Jaro-winkler Score

3 views
Skip to first unread message

Rynn Bronaugh

unread,
Jul 25, 2024, 12:13:03 AM7/25/24
to rivisosa

I was not able to understand what the difference is between the two. It seems Levenshtein gives the number of edits between two strings, and Jaro-Winkler provides a normalized score between 0.0 to 1.0.

Levenshtein counts the number of edits (insertions, deletions, or substitutions) needed to convert one string to the other. Damerau-Levenshtein is a modified version that also considers transpositions as single edits. Although the output is the integer number of edits, this can be normalized to give a similarity value by the formula

jaro-winkler score


Download Ziphttps://bytlly.com/2zMBgW



The Jaro algorithm is a measure of characters in common, being no more than half the length of the longer string in distance, with consideration for transpositions. Winkler modified this algorithm to support the idea that differences near the start of the string are more significant than differences near the end of the string. Jaro and Jaro-Winkler are suited for comparing smaller strings like words and names.

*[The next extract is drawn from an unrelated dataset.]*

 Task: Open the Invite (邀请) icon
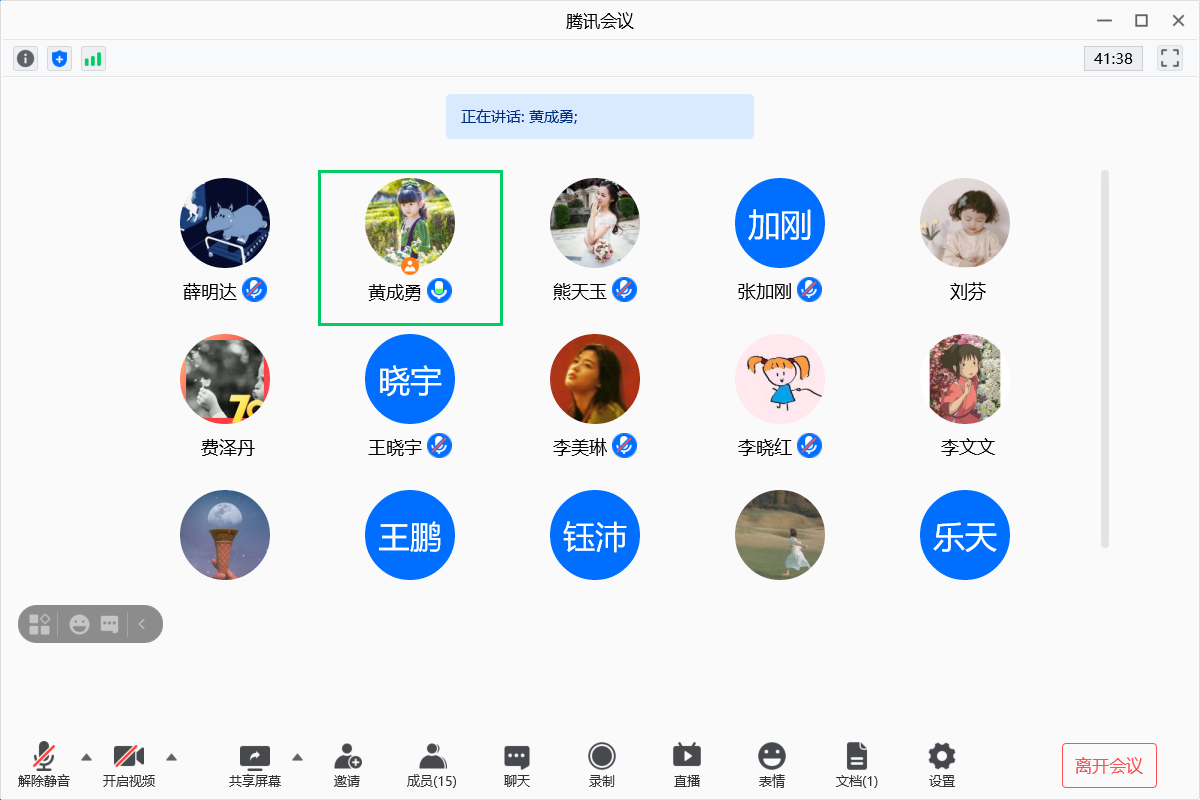pos(347,765)
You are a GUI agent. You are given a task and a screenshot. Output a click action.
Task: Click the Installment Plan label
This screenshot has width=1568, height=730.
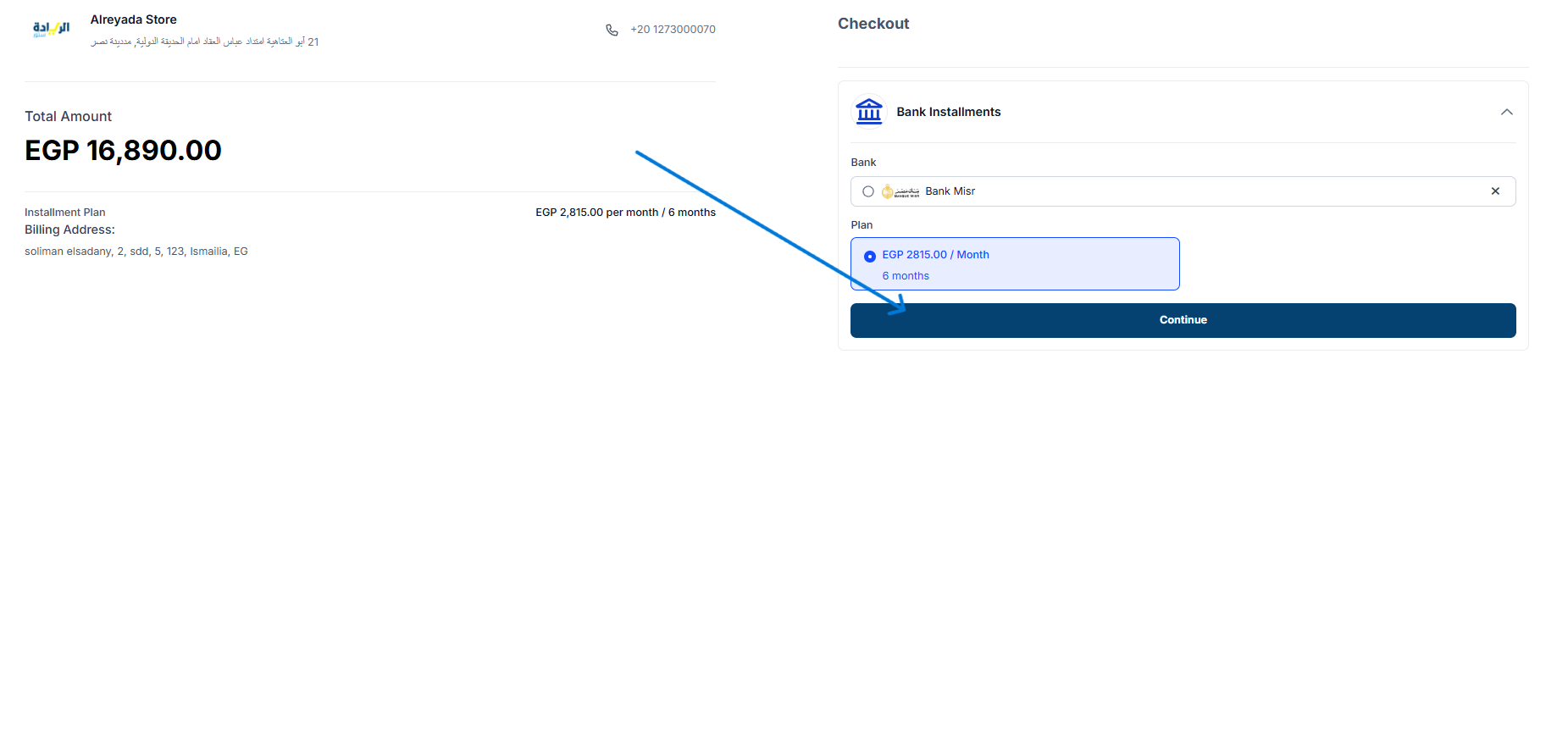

Deciding which to use is not just a matter of performance. It's important to pick a method that is suited to the nature of the strings you are comparing. In general though, both of the algorithms you mentioned can be expensive, because each string must be compared to every other string, and with millions of strings in your data set, that is a tremendous number of comparisons. That is much more expensive than something like computing a phonetic encoding for each string, and then simply grouping strings sharing identical encodings.

with the slowest taking 2 to 3 times as long as the fastest. Of course these times are dependent on the lengths of the strings and the implementations, and there are ways to optimize these algorithms that may not have been used.

Sanctions List Search will first look for potential matches based on the first letter of input search terms and by checking for matches at least 50% or more similar based on edit distance (edit distance is the minimum number of operations required to transform the input string of characters into the string that it is being compared to on the list). Sanctions List Search then uses two matching logic algorithms, and two matching logic techniques to calculate the score. The two algorithms are Jaro-Winkler, a string difference algorithm, and Soundex, a phonetic algorithm. The first technique involves using the Jaro-Winkler algorithm to compare the entire name string entered against full name strings of potential match entries on OFAC's sanctions lists. The second technique involves splitting the name string entered into multiple name parts (for example, John Doe would be split into two name parts). Each name part is then compared to name parts on all of OFAC's sanctions lists using the Jaro-Winkler and Soundex algorithms. The search calculates a score for each name part entered, and a composite score for all name parts entered. Sanctions List Search uses both techniques each time the search is run and returns the higher of the two scores in the Score column.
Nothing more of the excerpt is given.